'''

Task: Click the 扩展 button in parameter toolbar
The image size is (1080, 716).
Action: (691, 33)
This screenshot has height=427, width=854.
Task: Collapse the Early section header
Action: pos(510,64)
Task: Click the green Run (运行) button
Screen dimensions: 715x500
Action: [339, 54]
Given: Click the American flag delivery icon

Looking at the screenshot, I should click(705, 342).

'''
'''

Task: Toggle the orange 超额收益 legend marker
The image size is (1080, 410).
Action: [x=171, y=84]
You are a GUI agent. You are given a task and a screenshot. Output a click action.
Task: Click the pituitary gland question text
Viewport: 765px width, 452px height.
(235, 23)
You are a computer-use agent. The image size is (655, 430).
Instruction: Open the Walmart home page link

'''
'''

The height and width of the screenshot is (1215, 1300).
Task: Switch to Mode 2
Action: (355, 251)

'''

_ASSIGNED TASK_
Count the lines above with the string "agent"; report only that figure.

_OUTPUT FOR THIS EXERCISE_
2